I apply the setting to the list of shares I follow every so often, sorting it so the companies that have most recently published annual reports are at the top. You can also sort by Next Annual Report, which shows what’s coming up (to sort by a column, just double-click on the column heading).
A visit to the corporate website, listed under Company Information in the Company tab of the green Financials section of SharePad, is usually enough to retrieve the most recent annual report, and a reference library of previous years’ annual reports.
Forwards or Backwards
Annual report aficionados sometimes recommend reading the document from back to front. The words and numbers executives put at the front of the report are designed to impress, or excuse poor results. Satisfied by platitudes, we may not even persevere to the back-end of the report where the words are more technical, the numbers are more numerous and, perhaps, less misleading because they’ve been examined by the firm’s auditor.

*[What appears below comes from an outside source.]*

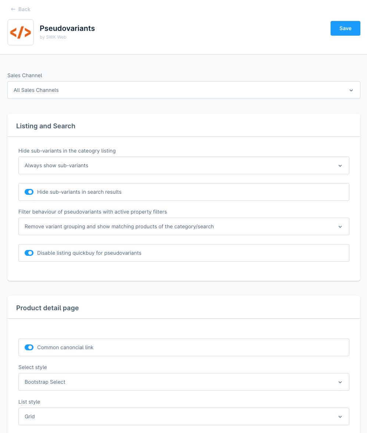
Task: Click chevron on Filter behaviour select
Action: tap(340, 227)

Working through annual reports in a straight line from front to back makes less sense now companies on the main market of the London Stock Exchange must explain their business models (how they make money) and strategies (how they plan to make more money) in Strategic Reviews, typically slap-bang in the middle of the report, a practice some AIM-listed companies have adopted too.

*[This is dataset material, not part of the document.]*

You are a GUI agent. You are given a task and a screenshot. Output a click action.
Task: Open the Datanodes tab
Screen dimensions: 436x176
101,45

You can start where you like; the important thing is to know what you are looking for, what to skim, and what to read more carefully.
Generally, I’m trying to figure out a company’s strategy, and ways I can test whether the strategy is working. It’s the strategy that will deliver the profits upon which my prosperity depends.
I start by putting data on revenue, profit, cash flow and borrowings into a spreadsheet. Because I know what I want and where to find it, this process often only takes about 15 minutes per annual report but even so, you may wonder why I don’t just rely on SharePad to give me the hard numbers, since it has excellent data, the ability to build custom tables and I have probably already looked at SharePad to decide whether or not to investigate the company.
I ask myself the same question, and the answer is always the same. To familiarise myself with the data I like to handle it myself: highlight it, annotate it, and adjust particular numbers, so I’m building my own financial model of the company.
Then I go in search of the strategy. The list below contains some of the sections in a typical annual report. I’ve highlighted the sections I read first and most carefully in bold. The rest I skim for additional insights. As you’ll see, there’s a lot of repetition:
Main section | Subsection | What it covers |
Strategic Report | Chairman’s statement | Comments on performance and briefly sets expectations for rest of the year. Reports on wider issues like changes in the board. |
Chief executive’s statement | Comments on performance in much more detail. May expound strategy and briefly set expectations too. | |
Operational review | Comments on performance in excruciating detail often at a divisional level. One reason for not reading the annual report front to back is you may have lost the will to live by this point. | |
Financial review | Ties the operating performance to the financial performance, can help explain financial anomalies. | |
Business model | Explains how the company makes money. | |
Strategy | Explains how the company plans to make more money. | |
Principal risks | The small print. Often derided as legalese intended to avoid culpability if things go awry, principal risks sections sometimes explain what could stop the company making more money. | |
Governance | Board of directors | Mugshots and potted biographies. Useful to judge the directors’ experience. |
Remuneration report | If the general level of executive pay seems excessive to you, you’re not alone. This is where you can find out whether pay is excessive even by current norms. | |
Financial Statements and notes to the accounts | Auditors’ report | For accounting geeks: The auditor’s report on aspects of accounting that could result in the biggest misstatements (i.e. inaccuracies or fraud). Sometimes the explanations help explain convoluted accounting. Sometimes they just confuse us more. |
Income statement, statement of financial position, statement of cash flows | Crucial numbers lurk here. | |
Segmental report | If the company has different divisions, the segmental report tells you where the profit is coming from. It can be especially revealing if you track changes over many years. | |
Other notes to the accounts | Depends on the company. For acquisitive companies, the note on the intangible assets will tell you the value of the assets acquired. For companies with large defined benefit pension schemes, the corresponding note will tell you the size of the overall obligation. |
Look out for my next article in a fortnight’s time when I’ll use examples from annual reports to demonstrate what we can learn from some of these sections – the sections investors tend to overlook.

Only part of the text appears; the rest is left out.